Caccia e Fauna: Umbria, la Confederazione Italiana Agricoltori denuncia l’emergenza Lupi e Cinghiali nella regione; sempre più ingenti i danni all’agricoltura.
“Non sono solo i cinghiali ad arrecare danni ingentissimi alle aziende agricole su tutto il territorio regionale. Ora anche i lupi colpiscono e devastano gli allevamenti di grande pregio, situati in alta collina o sulle pendici dei monti, spingendosi fino ad arrivare a ridosso delle abitazioni”. E’ quanto denuncia la Cia dell’Umbria a seguito degli ultimi attacchi sferrati dai selvatici che hanno devastato intere aree della regione, compromettendone irrimediabilmente agricoltura e zootecnia. Sul fronte cinghiali le ultime segnalazioni provengono dalla sponda occidentale del Trasimeno dove, nei pressi di Panicarola, sono andate completamente distrutte le coltivazioni di alcune aziende ortofrutticole fatte bersaglio ormai da anni dei rovinosi assalti del famelico suide. Il problema va sempre più aggravandosi e si somma agli insormontabili ostacoli burocratici che, di fatto, impediscono l’ottenimento di congrui risarcimenti per coltivazioni di grande qualità come nel caso dei vigneti per la produzione di vino Orvieto Doc completamente danneggiati nella zona di Titignano. Ma ancor più pesante, se possibile, è la situazione denunciata da alcuni allevatori che a San Vito in Monte, nei pressi di San Venanzo, hanno subìto le ripetute incursioni di famelici branchi di lupi che hanno fatto incetta di bestiame bovino e di cavalli. I danni sono notevoli e si è sfiorato il dramma con i lupi che, si sono avvicinati pericolosamente alle persone. Gli attacchi sono stati videoregistrati dalle videotrappole posizionate dalla Provincia di Terni a seguito di dettagliate segnalazioni; esiste quindi una testimonianza diretta ed inoppugnabile di quanto accaduto.

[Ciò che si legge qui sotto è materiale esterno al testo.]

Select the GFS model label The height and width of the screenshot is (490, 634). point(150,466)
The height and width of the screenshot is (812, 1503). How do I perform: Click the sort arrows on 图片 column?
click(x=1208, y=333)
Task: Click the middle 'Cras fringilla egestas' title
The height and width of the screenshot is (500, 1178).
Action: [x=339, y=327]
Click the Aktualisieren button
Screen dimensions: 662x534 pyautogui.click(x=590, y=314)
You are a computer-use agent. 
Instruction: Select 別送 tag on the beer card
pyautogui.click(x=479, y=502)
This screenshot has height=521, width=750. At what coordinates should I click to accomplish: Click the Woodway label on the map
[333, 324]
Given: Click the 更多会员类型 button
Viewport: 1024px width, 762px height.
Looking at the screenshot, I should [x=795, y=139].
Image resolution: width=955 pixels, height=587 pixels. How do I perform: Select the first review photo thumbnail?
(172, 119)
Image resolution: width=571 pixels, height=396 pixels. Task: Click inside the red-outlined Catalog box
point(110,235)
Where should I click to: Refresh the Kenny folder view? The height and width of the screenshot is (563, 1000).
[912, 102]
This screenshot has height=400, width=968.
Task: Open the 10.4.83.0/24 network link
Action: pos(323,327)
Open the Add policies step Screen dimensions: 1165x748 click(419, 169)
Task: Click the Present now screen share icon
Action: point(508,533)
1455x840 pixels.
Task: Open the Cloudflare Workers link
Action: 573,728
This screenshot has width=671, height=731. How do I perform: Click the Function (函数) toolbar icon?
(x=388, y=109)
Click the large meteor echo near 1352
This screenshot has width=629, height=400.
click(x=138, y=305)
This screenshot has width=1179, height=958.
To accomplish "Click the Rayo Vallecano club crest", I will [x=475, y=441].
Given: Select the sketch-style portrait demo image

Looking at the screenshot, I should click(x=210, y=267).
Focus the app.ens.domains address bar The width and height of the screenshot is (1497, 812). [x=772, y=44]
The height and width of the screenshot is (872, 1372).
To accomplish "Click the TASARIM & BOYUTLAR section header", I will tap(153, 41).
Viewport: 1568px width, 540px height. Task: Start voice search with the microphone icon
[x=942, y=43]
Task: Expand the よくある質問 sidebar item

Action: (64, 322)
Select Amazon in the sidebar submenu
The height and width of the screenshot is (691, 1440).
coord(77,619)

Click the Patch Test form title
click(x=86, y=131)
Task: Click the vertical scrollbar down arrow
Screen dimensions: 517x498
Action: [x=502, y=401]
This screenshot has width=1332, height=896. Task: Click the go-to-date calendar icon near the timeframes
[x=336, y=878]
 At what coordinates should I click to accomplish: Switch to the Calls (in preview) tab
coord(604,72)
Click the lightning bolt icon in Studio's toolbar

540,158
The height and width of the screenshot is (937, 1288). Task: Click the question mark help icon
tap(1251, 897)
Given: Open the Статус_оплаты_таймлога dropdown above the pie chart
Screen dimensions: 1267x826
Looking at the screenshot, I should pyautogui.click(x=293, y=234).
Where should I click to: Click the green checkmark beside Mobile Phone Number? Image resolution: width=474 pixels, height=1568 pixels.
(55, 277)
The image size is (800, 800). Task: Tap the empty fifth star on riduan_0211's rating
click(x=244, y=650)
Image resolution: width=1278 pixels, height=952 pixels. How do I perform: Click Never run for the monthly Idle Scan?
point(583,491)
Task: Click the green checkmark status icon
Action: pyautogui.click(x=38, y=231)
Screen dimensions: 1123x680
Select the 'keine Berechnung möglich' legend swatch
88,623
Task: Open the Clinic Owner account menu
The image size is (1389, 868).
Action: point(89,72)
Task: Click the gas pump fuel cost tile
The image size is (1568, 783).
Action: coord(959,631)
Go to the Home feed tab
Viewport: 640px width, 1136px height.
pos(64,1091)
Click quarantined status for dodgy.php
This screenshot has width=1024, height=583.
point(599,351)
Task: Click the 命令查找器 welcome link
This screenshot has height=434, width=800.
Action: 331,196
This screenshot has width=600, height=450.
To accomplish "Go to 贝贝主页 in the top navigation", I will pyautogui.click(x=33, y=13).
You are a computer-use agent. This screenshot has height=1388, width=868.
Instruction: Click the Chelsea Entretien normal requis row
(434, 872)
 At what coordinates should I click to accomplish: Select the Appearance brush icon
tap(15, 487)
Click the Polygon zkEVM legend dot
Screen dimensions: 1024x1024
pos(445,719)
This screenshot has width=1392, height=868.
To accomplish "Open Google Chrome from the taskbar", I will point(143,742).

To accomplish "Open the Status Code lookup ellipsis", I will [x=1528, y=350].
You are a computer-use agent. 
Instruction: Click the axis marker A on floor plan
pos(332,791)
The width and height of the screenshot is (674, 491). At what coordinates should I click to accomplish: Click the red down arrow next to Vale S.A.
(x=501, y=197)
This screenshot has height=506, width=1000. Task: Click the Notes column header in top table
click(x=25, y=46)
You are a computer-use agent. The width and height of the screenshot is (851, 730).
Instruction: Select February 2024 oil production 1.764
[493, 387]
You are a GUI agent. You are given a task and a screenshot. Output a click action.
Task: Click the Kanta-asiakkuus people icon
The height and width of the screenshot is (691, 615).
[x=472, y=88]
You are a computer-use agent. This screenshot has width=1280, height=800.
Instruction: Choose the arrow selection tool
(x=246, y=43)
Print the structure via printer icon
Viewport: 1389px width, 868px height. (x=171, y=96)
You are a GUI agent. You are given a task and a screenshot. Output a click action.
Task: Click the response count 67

Per la Cia dell’Umbria tali fenomeni non possono essere più tollerati o affrontati con strumenti ordinari, dimostratisi peraltro inefficaci. Per l’Organizzazione agricola tale delicata tematica va affrontata con nuove regole anche a livello nazionale, a tale proposito sono positivi i segnali che giungono dal Parlamento: proprio lo scorso 16 maggio la Commissione Agricoltura della Camera dei deputati ha approvato, su iniziativa di Monica Faenzi e Nicodemo Oliverio, una Risoluzione che impegna il Governo ad assumere, un accordo con l’Unione Europea, iniziative per far fronte al pericoloso diffondersi della problematica.
Tuttavia nel frattempo è necessario e urgente che la Regione Umbria provveda prioritariamente ad indennizzare per intero gli agricoltori e gli allevatori colpiti, nel pieno rispetto delle disposizioni contenute nella legge regionale n.17 del 2009 e, contestualmente, predisponga un Piano faunistico straordinario regionale che individui con chiarezza le azioni di prevenzione e di contenimento delle diverse specie. L’improrogabilità di tali interventi è giustificata anche dal fatto che la questione dell’eccessiva presenza di animali selvatici, in particolare di lupi, ha compiuto un pericoloso salto di qualità assumendo nettamente, con la messa a rischio dell’incolumità delle persone, i contorni di un problema di ordine pubblico.